The most interesting counters for this are 32 bits wide (like open-coded
refcounts that don't use refcount_t). (The ldsem reader count on 32-bit
platforms is just 16 bits, but probably nobody cares about 32-bit platforms
that much nowadays.)
So let's panic the system if the kernel is constantly oopsing.
The speed of oopsing 2^32 times probably depends on several factors, like
how long the stack trace is and which unwinder you're using; an empirically
important one is whether your console is showing a graphical environment or
a text console that oopses will be printed to.
In a quick single-threaded benchmark, it looks like oopsing in a vfork()
child with a very short stack trace only takes ~510 microseconds per run
when a graphical console is active; but switching to a text console that
oopses are printed to slows it down around 87x, to ~45 milliseconds per
run.
(Adding more threads makes this faster, but the actual oops printing
happens under &die_lock on x86, so you can maybe speed this up by a factor
of around 2 and then any further improvement gets eaten up by lock
contention.)
It looks like it would take around 8-12 days to overflow a 32-bit counter
with repeated oopsing on a multi-core X86 system running a graphical
environment; both me (in an X86 VM) and Seth (with a distro kernel on
normal hardware in a standard configuration) got numbers in that ballpark.
12 days aren't *that* short on a desktop system, and you'd likely need much
longer on a typical server system (assuming that people don't run graphical
desktop environments on their servers), and this is a *very* noisy and
violent approach to exploiting the kernel; and it also seems to take orders
of magnitude longer on some machines, probably because stuff like EFI
pstore will slow it down a ton if that's active.
Signed-off-by: Jann Horn <jannh@google.com>
---
I picked 10000 here to also provide safety for the ldsem code on 32-bit
systems, but you could also argue that the real fix there is to make
ldsem more robust, and that the limit should be something like 2^31...
An alternative approach would be to always let make_task_dead() take the
do_task_dead() path and never exit; but that would probably be a more
disruptive change?
@Kees should this go through your tree? (After waiting a while for
the inevitable bikeshedding on whether the default limit should be closer
to 10000 or 2^31.)
Documentation/admin-guide/sysctl/kernel.rst | 7 +++++++
include/linux/panic.h | 1 +
kernel/exit.c | 22 +++++++++++++++++++++
kernel/sysctl.c | 7 +++++++
4 files changed, 37 insertions(+)
base-commit: f0c4d9fc9cc9462659728d168387191387e903cc
Comments
On Mon, Nov 7, 2022 at 12:13 PM Jann Horn <jannh@google.com> wrote: > > I picked 10000 here to also provide safety for the ldsem code on 32-bit > systems, but you could also argue that the real fix there is to make > ldsem more robust, and that the limit should be something like 2^31... > > An alternative approach would be to always let make_task_dead() take the > do_task_dead() path and never exit; but that would probably be a more > disruptive change?
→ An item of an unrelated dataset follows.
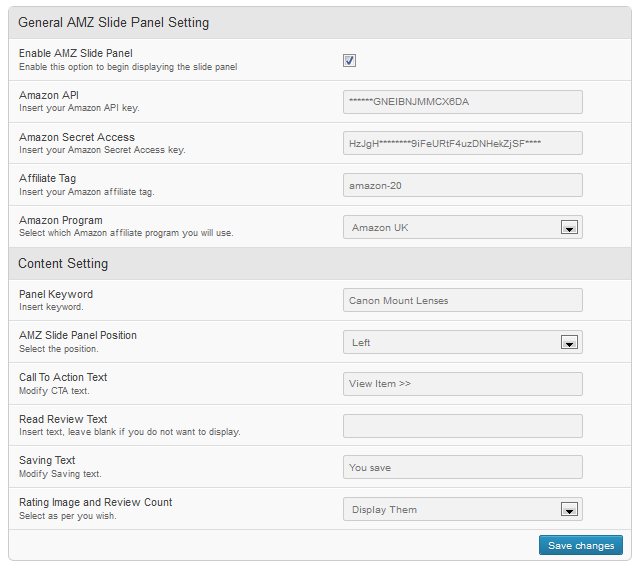Image resolution: width=640 pixels, height=565 pixels.
Task: Focus the Amazon Secret Access key field
Action: [x=462, y=143]
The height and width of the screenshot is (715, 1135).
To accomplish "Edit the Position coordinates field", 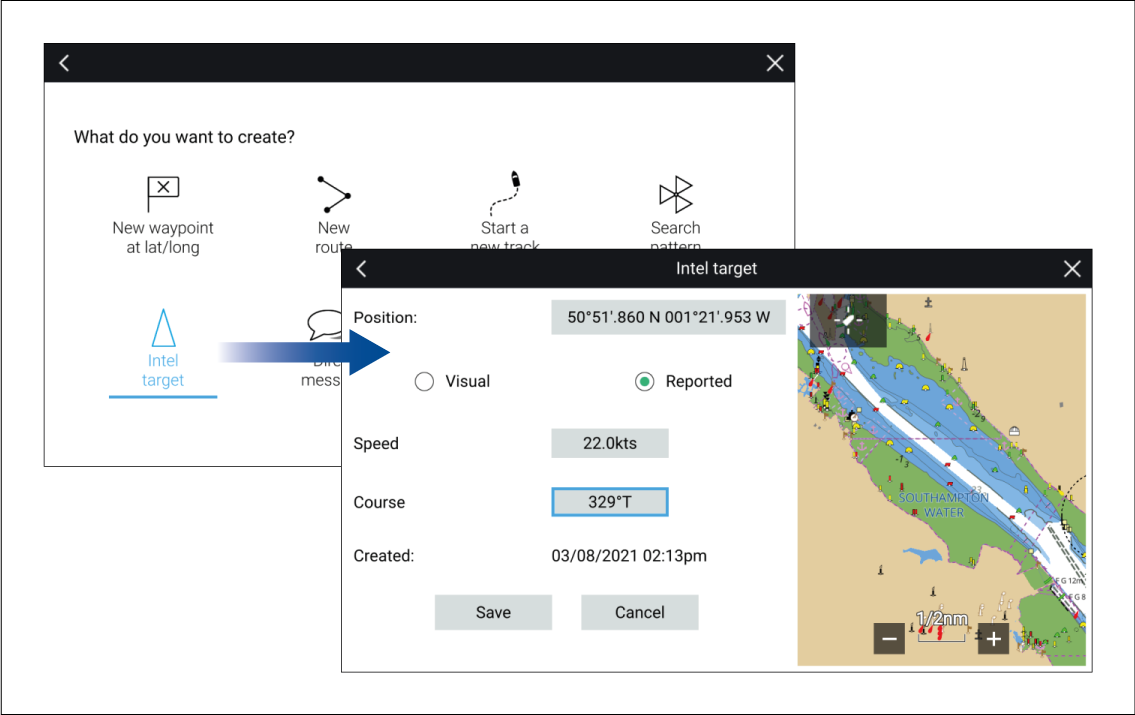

It might be more disruptive, but it might also be a better idea in some respects: one of the bigger issues we've had with oopses in inconvenient places is when they then cause even more problems in the exit path (because the initial oops was horrid). I'd honestly prefer something higher than 10000, but hey... I would also prefer something where that legacy 'ldsem' was based on our current legacy 'struct semaphore' rather than the half-way optimized 'rwsem'. The difference being that 'struct rwsem' tries to be clever and uses atomic operations, while we long ago decided that anybody who uses the bad old 'struct semaphore' can just use spinlocks and non-atomic logic. It's kind of silly how we try to stuff things into one 'sem->count' value, when we could just have separate readers and writers counts. And the only reason we do that is because those kinds of things *do* matter for contended locks and the rwsem code has it, but I really think the ldsem code could just always take the spinlock that it already takes in the slowpath, and just skip any other atomics. And it shouldn't have a wait_lock thing and two different wait queues - it should have one wait queue, use that wait queues spinlock *as* the lock for the semaphore operations, and put readers at the end, and writers at the beginning as exclusive waiters. So that ldesc_sem thing is just historical garbage in so many ways. It's basically a modified copy of an old version of our rwsem, and hasn't evern been simplified for its intended use, nor has it been updated to improvements by the actual rwsem code. Worst of both worlds, in other words. Oh well. I don't think anybody really cares about the ldsem code, which is why it is like it is, and probably will remain that way forever. I guess 10000 is fine - small enough to test for, big enough that if somebody really hits it, they only have themselves to blame. Linus
On Mon, Nov 07, 2022 at 09:13:17PM +0100, Jann Horn wrote: > +oops_limit > +========== > + > +Number of kernel oopses after which the kernel should panic when > +``panic_on_oops`` is not set. Rather than introduce this separate oops_limit, how about making panic_on_oops (and maybe all panic_on_*) take the limit value(s) instead of being Boolean? I think this would preserve the current behavior at panic_on_oops = 0 and panic_on_oops = 1, but would introduce your desired behavior at panic_on_oops = 10000. We can make 10000 the new default. If a distro overrides panic_on_oops, it probably sets it to 1 like RHEL does. Are there distros explicitly setting panic_on_oops to 0? If so, that could be a reason to introduce the separate oops_limit. I'm not advocating one way or the other - I just felt this should be explicitly mentioned and decided on. Alexander
On Mon, Nov 7, 2022 at 10:15 PM Solar Designer <solar@openwall.com> wrote: > On Mon, Nov 07, 2022 at 09:13:17PM +0100, Jann Horn wrote: > > +oops_limit > > +========== > > + > > +Number of kernel oopses after which the kernel should panic when > > +``panic_on_oops`` is not set. > > Rather than introduce this separate oops_limit, how about making > panic_on_oops (and maybe all panic_on_*) take the limit value(s) instead > of being Boolean? I think this would preserve the current behavior at > panic_on_oops = 0 and panic_on_oops = 1, but would introduce your > desired behavior at panic_on_oops = 10000. We can make 10000 the new > default. If a distro overrides panic_on_oops, it probably sets it to 1 > like RHEL does. > > Are there distros explicitly setting panic_on_oops to 0? If so, that > could be a reason to introduce the separate oops_limit. > > I'm not advocating one way or the other - I just felt this should be > explicitly mentioned and decided on. I think at least internally in the kernel, it probably works better to keep those two concepts separate? For example, sparc has a function die_nmi() that uses panic_on_oops to determine whether the system should panic when a watchdog detects a lockup.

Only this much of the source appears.